R/assess_privacy.r

Defines functions assess_privacy

Documented in assess_privacy

#' @title assess_privacy
#' @description At this time, data with privacy considerations must be aggregated such that each 
#' polygon has a minimum of 5 unique values for sensitive fields like Licenses, License Holders, and 
#' Vessels.  This function takes a dataframe and shapefile and for each polygon in the 
#' shapefile calculates 1) aggregate values for a number of (user-specified) fields , and 2) 
#' how many unique values exist in each polygon for each of a number of sensitive fields. 
#' @param df a dataframe to be analyzed.
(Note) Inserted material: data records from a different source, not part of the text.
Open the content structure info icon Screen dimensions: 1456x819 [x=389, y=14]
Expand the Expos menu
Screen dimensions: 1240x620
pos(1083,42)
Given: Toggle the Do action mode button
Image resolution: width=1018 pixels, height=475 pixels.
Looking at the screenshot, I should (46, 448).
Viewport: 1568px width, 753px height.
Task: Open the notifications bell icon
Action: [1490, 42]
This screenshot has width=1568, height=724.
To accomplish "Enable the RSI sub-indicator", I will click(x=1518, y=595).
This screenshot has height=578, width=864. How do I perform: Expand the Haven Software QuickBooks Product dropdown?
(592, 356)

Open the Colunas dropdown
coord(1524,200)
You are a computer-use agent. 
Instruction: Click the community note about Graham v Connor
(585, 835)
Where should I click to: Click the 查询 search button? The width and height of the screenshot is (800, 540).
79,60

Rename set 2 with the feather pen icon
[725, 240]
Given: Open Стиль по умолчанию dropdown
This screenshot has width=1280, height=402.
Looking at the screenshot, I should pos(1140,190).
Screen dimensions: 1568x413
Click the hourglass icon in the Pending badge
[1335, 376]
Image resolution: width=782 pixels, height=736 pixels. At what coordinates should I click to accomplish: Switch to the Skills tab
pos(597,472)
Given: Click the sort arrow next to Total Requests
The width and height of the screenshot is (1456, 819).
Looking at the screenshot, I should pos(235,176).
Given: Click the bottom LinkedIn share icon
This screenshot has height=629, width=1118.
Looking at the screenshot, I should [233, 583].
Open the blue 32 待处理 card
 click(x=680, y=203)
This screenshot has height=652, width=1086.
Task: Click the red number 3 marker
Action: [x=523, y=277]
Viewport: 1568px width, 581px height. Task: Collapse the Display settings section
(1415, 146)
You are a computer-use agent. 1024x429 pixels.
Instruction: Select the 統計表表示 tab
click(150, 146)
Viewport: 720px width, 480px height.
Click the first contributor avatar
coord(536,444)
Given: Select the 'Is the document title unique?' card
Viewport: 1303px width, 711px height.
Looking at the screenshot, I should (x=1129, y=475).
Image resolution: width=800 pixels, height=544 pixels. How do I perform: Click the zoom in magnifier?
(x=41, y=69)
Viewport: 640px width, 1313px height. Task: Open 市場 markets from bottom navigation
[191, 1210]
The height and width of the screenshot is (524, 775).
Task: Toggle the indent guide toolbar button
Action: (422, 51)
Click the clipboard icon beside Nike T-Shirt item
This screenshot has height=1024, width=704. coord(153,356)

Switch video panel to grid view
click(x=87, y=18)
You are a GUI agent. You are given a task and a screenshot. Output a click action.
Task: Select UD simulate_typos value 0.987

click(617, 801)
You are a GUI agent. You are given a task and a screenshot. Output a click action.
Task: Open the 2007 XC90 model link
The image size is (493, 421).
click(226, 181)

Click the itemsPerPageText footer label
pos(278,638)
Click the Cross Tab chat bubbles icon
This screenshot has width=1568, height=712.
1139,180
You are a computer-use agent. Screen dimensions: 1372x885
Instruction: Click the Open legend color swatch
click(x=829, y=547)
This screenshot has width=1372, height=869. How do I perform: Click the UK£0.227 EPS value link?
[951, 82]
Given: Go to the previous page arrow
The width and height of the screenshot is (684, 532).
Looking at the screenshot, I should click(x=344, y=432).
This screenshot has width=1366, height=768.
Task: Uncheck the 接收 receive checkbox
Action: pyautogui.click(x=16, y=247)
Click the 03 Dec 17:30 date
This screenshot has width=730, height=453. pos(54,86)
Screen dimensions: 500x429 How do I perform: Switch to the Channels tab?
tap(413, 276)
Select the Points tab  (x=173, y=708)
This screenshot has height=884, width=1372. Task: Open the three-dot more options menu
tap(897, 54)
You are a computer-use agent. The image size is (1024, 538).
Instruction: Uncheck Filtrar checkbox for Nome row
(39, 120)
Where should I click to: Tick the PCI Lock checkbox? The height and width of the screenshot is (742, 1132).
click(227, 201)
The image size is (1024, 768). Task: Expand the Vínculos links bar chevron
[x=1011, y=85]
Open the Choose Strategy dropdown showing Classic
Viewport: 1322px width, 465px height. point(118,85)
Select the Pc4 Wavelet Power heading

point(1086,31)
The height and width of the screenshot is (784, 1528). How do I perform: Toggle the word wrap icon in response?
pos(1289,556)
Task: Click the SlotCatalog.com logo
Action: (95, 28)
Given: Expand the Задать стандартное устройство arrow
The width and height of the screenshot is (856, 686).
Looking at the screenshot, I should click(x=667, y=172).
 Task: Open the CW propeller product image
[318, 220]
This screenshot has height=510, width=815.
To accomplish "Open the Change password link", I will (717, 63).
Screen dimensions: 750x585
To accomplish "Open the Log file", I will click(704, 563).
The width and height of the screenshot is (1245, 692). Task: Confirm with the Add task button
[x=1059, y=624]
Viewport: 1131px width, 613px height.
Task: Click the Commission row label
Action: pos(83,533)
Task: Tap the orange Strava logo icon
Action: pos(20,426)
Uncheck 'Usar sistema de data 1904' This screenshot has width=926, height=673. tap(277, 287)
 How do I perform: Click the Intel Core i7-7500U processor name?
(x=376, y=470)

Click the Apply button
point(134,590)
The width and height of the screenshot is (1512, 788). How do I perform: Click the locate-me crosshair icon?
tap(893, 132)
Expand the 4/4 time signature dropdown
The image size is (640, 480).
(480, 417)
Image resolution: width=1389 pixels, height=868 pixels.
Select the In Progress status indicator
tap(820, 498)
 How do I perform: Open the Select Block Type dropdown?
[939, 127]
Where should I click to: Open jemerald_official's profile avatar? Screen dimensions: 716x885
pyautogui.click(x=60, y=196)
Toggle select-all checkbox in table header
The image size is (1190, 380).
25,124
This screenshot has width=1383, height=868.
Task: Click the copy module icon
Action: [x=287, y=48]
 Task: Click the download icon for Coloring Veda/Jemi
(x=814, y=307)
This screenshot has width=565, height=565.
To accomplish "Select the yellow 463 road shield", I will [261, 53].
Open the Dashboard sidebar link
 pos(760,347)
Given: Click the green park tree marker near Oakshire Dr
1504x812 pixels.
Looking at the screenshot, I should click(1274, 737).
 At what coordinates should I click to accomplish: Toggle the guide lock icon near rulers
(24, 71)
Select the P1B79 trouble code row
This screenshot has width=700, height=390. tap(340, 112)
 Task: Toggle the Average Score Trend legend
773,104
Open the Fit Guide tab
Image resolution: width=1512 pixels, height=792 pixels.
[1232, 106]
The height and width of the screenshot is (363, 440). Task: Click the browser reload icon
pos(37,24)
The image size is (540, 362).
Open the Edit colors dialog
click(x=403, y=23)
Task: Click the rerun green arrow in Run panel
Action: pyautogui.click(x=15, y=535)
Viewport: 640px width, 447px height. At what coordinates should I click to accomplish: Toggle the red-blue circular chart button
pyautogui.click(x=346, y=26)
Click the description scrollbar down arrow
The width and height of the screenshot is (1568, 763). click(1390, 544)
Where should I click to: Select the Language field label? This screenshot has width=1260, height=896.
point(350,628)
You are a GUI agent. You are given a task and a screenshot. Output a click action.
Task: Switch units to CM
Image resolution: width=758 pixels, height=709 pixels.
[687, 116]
If left \code{NULL}, a value for \code{db} should be provided

#' @param grid.shape default is \code{"hex"}.  This identifies the shape of the 
#' you want to aggregate your data into.  The options are "hex" or "square"

#' @param lat.field the default is \code{"LATITUDE"}. This is the name of the 
#' field in \code{df} holding latitude values (in decimal degrees)

#' @param lon.field the default is \code{"LONGITUDE"}.  This is the name of the 
#' field in \code{df} holding longitudevalues (in decimal degrees)

#' @param calculate the default is \code{c("MEAN", "COUNT", "SUM")}. These are the 
#' analytics which should be performed for every field identified in \code{agg.field}.
#' For example, if KEPT_WT and DISCARD_WT are both identified in \code{agg.field},
#' then for every resultant aggregated polygon (e.g. hexagon), the mean, count 
#' and sum of both of these fields is calculated for every polygon.

#' @param rule.of default is \code{5} Whether or not data can be shown (even 
#' aggregated) depends on the presence of a threshold number of unique values 
#' for certain sensitive fields.  This parameter sets that threshold.

#' @param agg.fields the default is \code{"KEPT_WT"}.  These are the fields in the data that contain 
#' the values you want to aggregate (e.g. calculate the mean, sum or count of.  This field needs to be
#' numeric.

#' @param sens.fields the defaults are \code{NULL}  These are fields
#' to which the "rule of 5" should be applied. The Treasury Secretariat states that when data is 
#' shown to the public, certain fields must have at least 5 unique values for these fields 
#' aggregated together. When run, this function will look at these fields, and calculate how many 
#' unique values exist for each.  It will then populate a field 'TOTUNIQUE' with the minimum number 
#' of unique values of all the assessed fields. If this is 5 or more, a field called 'CAN_SHOW' will 
#' be marked as 'YES' (otherwise it will be 'NO').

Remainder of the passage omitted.